> _Exercise aim_
What you return must match the records character for character.
------------------------------------------------------------------------
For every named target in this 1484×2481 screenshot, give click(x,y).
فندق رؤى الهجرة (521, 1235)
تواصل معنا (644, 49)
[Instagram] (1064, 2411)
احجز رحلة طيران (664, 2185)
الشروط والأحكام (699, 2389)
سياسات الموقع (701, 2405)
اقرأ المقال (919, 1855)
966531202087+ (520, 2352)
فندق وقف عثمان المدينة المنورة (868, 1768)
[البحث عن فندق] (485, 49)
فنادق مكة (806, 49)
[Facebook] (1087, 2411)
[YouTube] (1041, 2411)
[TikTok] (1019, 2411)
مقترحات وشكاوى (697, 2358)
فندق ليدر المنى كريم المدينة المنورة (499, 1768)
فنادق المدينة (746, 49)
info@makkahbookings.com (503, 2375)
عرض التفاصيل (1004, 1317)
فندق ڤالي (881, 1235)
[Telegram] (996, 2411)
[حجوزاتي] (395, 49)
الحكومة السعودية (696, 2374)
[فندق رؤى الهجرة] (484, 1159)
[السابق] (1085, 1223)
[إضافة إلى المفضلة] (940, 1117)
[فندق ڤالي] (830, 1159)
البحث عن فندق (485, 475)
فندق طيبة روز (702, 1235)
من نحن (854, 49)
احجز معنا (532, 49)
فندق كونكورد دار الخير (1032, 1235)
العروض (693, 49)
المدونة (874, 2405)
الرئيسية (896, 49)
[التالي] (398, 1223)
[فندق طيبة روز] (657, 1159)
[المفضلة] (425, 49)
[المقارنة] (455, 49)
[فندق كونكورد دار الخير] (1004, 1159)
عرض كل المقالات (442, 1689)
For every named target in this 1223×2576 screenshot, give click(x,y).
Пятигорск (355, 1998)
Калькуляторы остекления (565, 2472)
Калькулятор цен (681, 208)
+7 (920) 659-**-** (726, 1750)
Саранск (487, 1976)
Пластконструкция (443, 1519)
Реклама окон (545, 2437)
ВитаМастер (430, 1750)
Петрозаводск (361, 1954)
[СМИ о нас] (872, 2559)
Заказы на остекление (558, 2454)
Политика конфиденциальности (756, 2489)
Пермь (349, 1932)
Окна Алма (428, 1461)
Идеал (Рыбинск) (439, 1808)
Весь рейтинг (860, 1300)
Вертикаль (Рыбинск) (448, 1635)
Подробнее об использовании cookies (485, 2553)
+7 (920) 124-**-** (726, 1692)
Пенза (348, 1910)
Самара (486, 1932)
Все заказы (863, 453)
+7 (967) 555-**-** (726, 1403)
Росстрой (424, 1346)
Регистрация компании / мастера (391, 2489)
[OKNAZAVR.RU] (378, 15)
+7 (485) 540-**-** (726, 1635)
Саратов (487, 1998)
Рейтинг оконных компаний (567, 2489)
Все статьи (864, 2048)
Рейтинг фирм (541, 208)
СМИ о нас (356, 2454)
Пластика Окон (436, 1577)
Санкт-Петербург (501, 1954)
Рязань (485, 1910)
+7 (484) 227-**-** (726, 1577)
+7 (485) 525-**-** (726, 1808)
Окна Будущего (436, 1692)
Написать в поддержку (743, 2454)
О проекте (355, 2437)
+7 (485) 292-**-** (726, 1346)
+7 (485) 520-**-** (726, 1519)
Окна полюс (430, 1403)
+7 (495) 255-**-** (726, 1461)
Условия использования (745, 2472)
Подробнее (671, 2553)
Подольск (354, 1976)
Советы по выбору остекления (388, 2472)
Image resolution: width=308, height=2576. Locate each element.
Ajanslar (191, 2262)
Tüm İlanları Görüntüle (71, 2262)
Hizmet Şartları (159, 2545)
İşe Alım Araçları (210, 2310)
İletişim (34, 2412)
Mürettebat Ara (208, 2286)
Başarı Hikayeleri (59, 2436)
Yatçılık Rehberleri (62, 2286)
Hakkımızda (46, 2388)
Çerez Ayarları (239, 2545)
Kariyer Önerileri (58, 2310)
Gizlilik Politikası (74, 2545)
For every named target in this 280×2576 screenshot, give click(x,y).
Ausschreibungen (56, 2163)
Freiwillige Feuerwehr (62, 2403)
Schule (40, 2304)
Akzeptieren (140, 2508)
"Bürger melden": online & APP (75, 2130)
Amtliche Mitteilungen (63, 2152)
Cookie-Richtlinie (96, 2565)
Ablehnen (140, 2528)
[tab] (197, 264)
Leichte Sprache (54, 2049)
------------------------------------------------------------------------
> _Task response_
For every named target in this 1484×2481 screenshot, give click(x,y).
فندق رؤى الهجرة (521, 1235)
تواصل معنا (644, 49)
[Instagram] (1064, 2411)
احجز رحلة طيران (664, 2185)
الشروط والأحكام (699, 2389)
سياسات الموقع (701, 2405)
اقرأ المقال (919, 1855)
966531202087+ (520, 2352)
فندق وقف عثمان المدينة المنورة (868, 1768)
[البحث عن فندق] (485, 49)
فنادق مكة (806, 49)
[Facebook] (1087, 2411)
[YouTube] (1041, 2411)
[TikTok] (1019, 2411)
مقترحات وشكاوى (697, 2358)
فندق ليدر المنى كريم المدينة المنورة (499, 1768)
فنادق المدينة (746, 49)
info@makkahbookings.com (503, 2375)
عرض التفاصيل (1004, 1317)
فندق ڤالي (881, 1235)
[Telegram] (996, 2411)
[حجوزاتي] (395, 49)
الحكومة السعودية (696, 2374)
[فندق رؤى الهجرة] (484, 1159)
[السابق] (1085, 1223)
[إضافة إلى المفضلة] (940, 1117)
[فندق ڤالي] (830, 1159)
البحث عن فندق (485, 475)
فندق طيبة روز (702, 1235)
من نحن (854, 49)
احجز معنا (532, 49)
فندق كونكورد دار الخير (1032, 1235)
العروض (693, 49)
المدونة (874, 2405)
الرئيسية (896, 49)
[التالي] (398, 1223)
[فندق طيبة روز] (657, 1159)
[المفضلة] (425, 49)
[المقارنة] (455, 49)
[فندق كونكورد دار الخير] (1004, 1159)
عرض كل المقالات (442, 1689)
For every named target in this 1223×2576 screenshot, give click(x,y).
Пятигорск (355, 1998)
Калькуляторы остекления (565, 2472)
Калькулятор цен (681, 208)
+7 (920) 659-**-** (726, 1750)
Саранск (487, 1976)
Пластконструкция (443, 1519)
Реклама окон (545, 2437)
ВитаМастер (430, 1750)
Петрозаводск (361, 1954)
[СМИ о нас] (872, 2559)
Заказы на остекление (558, 2454)
Политика конфиденциальности (756, 2489)
Пермь (349, 1932)
Окна Алма (428, 1461)
Идеал (Рыбинск) (439, 1808)
Весь рейтинг (860, 1300)
Вертикаль (Рыбинск) (448, 1635)
Подробнее об использовании cookies (485, 2553)
+7 (920) 124-**-** (726, 1692)
Пенза (348, 1910)
Самара (486, 1932)
Все заказы (863, 453)
+7 (967) 555-**-** (726, 1403)
Росстрой (424, 1346)
Регистрация компании / мастера (391, 2489)
[OKNAZAVR.RU] (378, 15)
+7 (485) 540-**-** (726, 1635)
Саратов (487, 1998)
Рейтинг оконных компаний (567, 2489)
Все статьи (864, 2048)
Рейтинг фирм (541, 208)
СМИ о нас (356, 2454)
Пластика Окон (436, 1577)
Санкт-Петербург (501, 1954)
Рязань (485, 1910)
+7 (484) 227-**-** (726, 1577)
+7 (485) 525-**-** (726, 1808)
Окна Будущего (436, 1692)
Написать в поддержку (743, 2454)
О проекте (355, 2437)
+7 (485) 292-**-** (726, 1346)
+7 (485) 520-**-** (726, 1519)
Окна полюс (430, 1403)
+7 (495) 255-**-** (726, 1461)
Условия использования (745, 2472)
Подробнее (671, 2553)
Подольск (354, 1976)
Советы по выбору остекления (388, 2472)
Image resolution: width=308, height=2576. Locate each element.
Ajanslar (191, 2262)
Tüm İlanları Görüntüle (71, 2262)
Hizmet Şartları (159, 2545)
İşe Alım Araçları (210, 2310)
İletişim (34, 2412)
Mürettebat Ara (208, 2286)
Başarı Hikayeleri (59, 2436)
Yatçılık Rehberleri (62, 2286)
Hakkımızda (46, 2388)
Çerez Ayarları (239, 2545)
Kariyer Önerileri (58, 2310)
Gizlilik Politikası (74, 2545)
For every named target in this 280×2576 screenshot, give click(x,y).
Ausschreibungen (56, 2163)
Freiwillige Feuerwehr (62, 2403)
Schule (40, 2304)
Akzeptieren (140, 2508)
"Bürger melden": online & APP (75, 2130)
Amtliche Mitteilungen (63, 2152)
Cookie-Richtlinie (96, 2565)
Ablehnen (140, 2528)
[tab] (197, 264)
Leichte Sprache (54, 2049)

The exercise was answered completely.